Mulheres na política brasileira, uma inclusão falaciosa
Por Gustavo Melo (@gustavomelo_g)
Perante o Congresso Nacional e milhões de brasileiros que acompanhavam pela televisão, Dilma Rousseff toma posse em um dia histórico para este país. De roupa branca, ela se destaca entre vários engravatados que ocupavam a mesa, se posiciona para o seu discurso de posse e declara: “Meus queridos brasileiros e brasileiras, pela decisão soberana do povo, hoje será a primeira vez que a faixa presidencial cingirá o ombro de uma mulher”. A então empossada Presidente do Brasil tem a fala interrompida por uma acalorada salva de palmas dos presentes no lotado Congresso Nacional, que recebia chefes de estado, representantes dos poderes legislativos e judiciários e vários parlamentares eleitos na última eleição, em sua maioria homens.

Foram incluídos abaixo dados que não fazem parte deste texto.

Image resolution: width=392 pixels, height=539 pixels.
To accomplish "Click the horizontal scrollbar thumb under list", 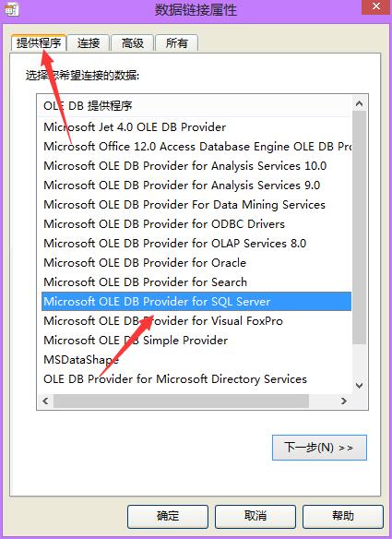I will pos(181,401).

A república, que já teve ao todo 37 presidentes, ganhava naquele 1º de janeiro de 2011 uma presidenta, quebrando um padrão na história deste país, afinal nunca antes uma mulher tinha conquistado a confiança de tantos brasileiros para ocupar o cargo mais importante desta nação. Todos silenciam, voltam a atenção para a pessoa em foco que retoma a fala e destaca:
“Venho para abrir portas para que muitas outras mulheres também possam, no futuro, ser presidentas, e para que no dia de hoje todas as mulheres brasileiras sintam o orgulho e a alegria de ser mulher. ”
Quando foi eleita em 2010, com 56% dos votos, um novo horizonte se abriu para as brasileiras, para que pudessem se sentir representadas. Porém, se no mais alto cargo da república um paradigma era quebrado, o poder legislativo continuava com a mesma configuração. Naquele pleito, a taxa de eleição de mulheres ao Congresso Nacional continuou baixa: das 54 cadeiras disponíveis no Senado Federal, apenas 13% passariam a ser composta por mulheres. Na Câmara o número foi ainda menor: somente 9%.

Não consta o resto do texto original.